After Santa, the International CES comes to town - well, to Las Vegas, at least. There's sure to be a lot of whiz-bang things to see using artificial intelligence (AI), virtual and augmented reality (VR and AR), and 5G. The applications for each of these technologies target enough industries to fill the sprawling Vegas convention center. But where does cable fit in?
For starters, AI plays a role in diagnostics, said CableLabs CEO Phil McKinney. Proactive network maintenance (PNM) can take advantage of the data that is captured in DOCSIS to identify problems in the network that might be affecting a single house or an entire neighborhood.
CableLabs conducted a demo with Comcast (NASDAQ:CMCSA) and showed an intermittent problem at an employee address. PNM tools were able to determine there was a loose connector on the set-top box. The employee called his wife and she pushed it in to solve the issue.
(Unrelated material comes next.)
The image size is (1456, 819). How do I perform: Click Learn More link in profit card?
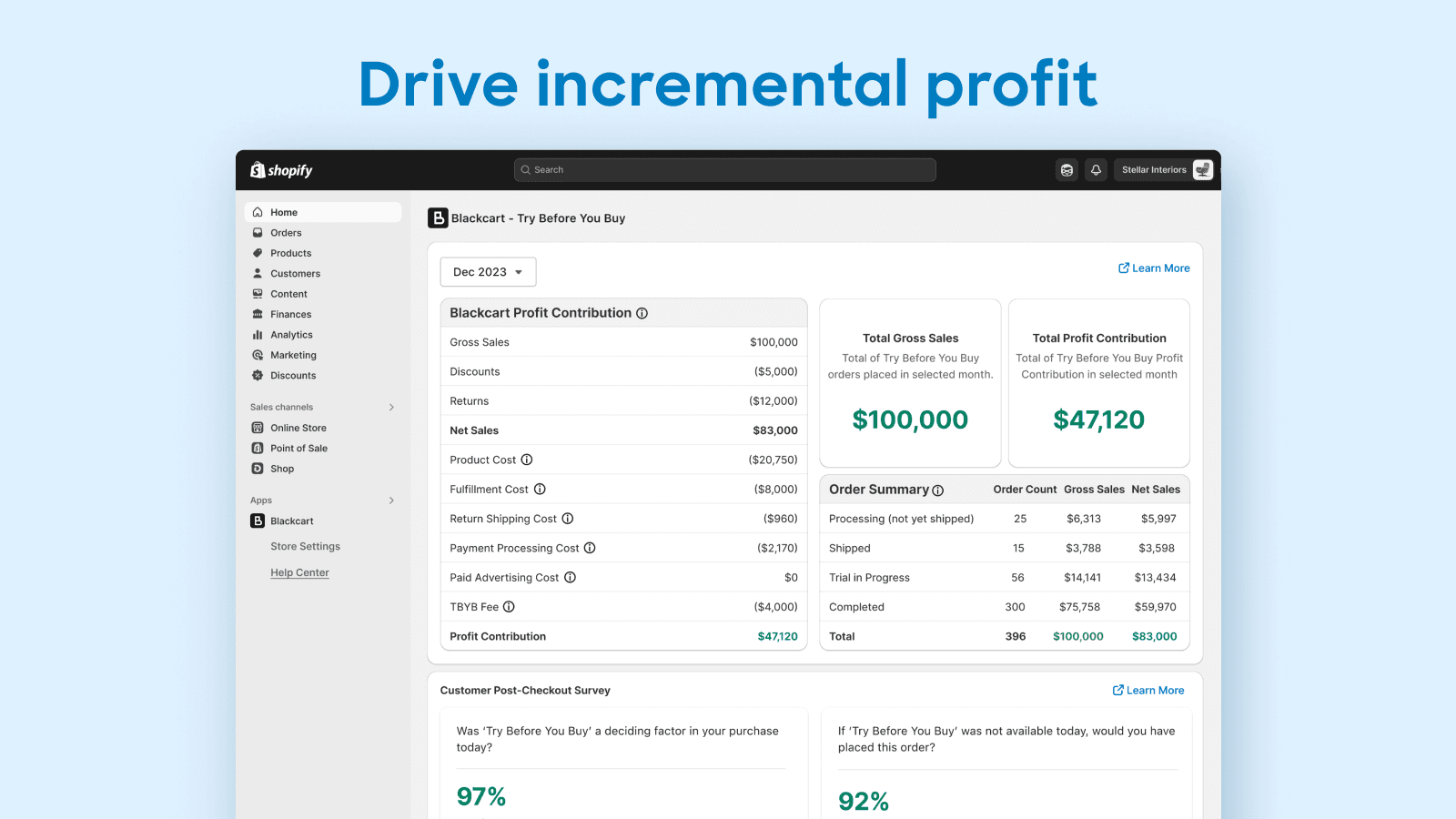coord(1154,268)
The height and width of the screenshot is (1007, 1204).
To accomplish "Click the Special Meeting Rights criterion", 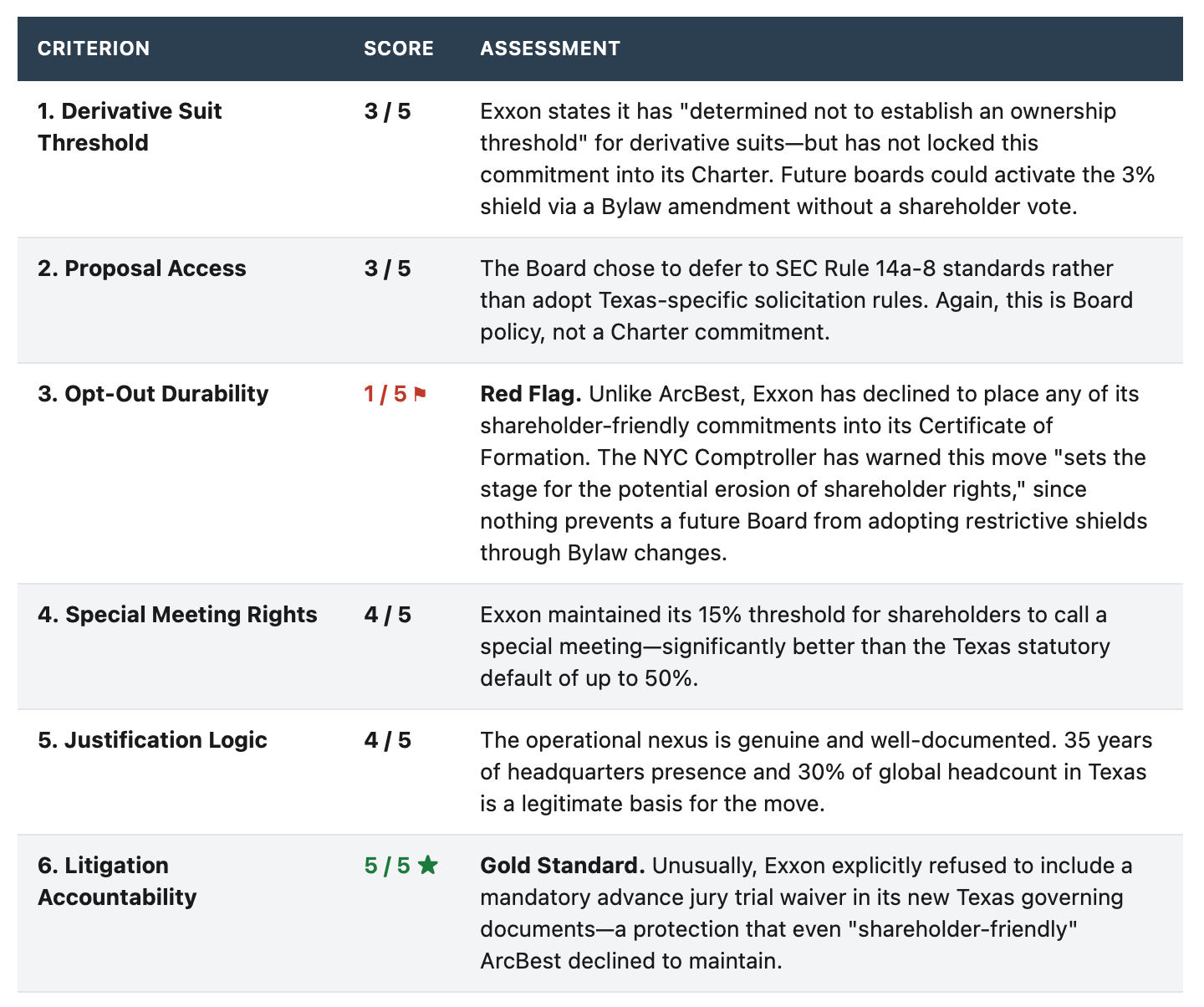I will [x=177, y=615].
Approximately a dozen vendors have embedded PNM from CableLabs into tools and systems that operators can use in their networks. "This is another output from CableLabs. It is not a specification," McKinney said. "It is taking advantage of our unique knowledge and insight into how DOCSIS and HFC operate."
Certain AI applications depend on low latency and near compute; while latency issues can be solved in the local network, if the AI engines are in a faraway city, distance can still be a problem. The trend will be away from a small number of large data centers to a large number of small ones, McKinney said.
"Cable is unique in that it has a large amount of real estate," McKinney said. "As the footprint in the node or headend shrinks, (operators) have the space to put (compute) in."
What will compute platforms look like? They could be a distributed microcloud close to the customer, for example. And what kinds of new services could we see as a result? Perhaps social VR, or health monitoring applications, "the kind of capabilities (needed) to allow people to age in place," McKinney said.
The Internet of Things (IoT) is another topic sure to be hot at CES. Cybersecurity is becoming an enormous issue as a result of the increasing number of devices in the home. CableLabs chairs the security committee at the Open Connectivity Foundation (OCF). "We don't sell a product, so we got selected because we have R&D without the buy-in," McKinney said.
Beyond security, there also are bandwidth and connectivity issues with IoT. The devices need a reliable network, but operators also have to be prepared for the increased traffic. Taken to the extreme, autonomous vehicles could generate a terabyte of data for every hour of drive time. Once they are fairly ubiquitous, owners will all come home after work and park the cars in the garage. It then becomes the largest IoT device connected to the WiFi network.
The U.S. Department of Transportation has wireless spectrum that hasn't really been used to this point. "It was granted a decade (or so) ago … for vehicle-to-vehicle conversation," McKinney said. "It could be used for other capabilities."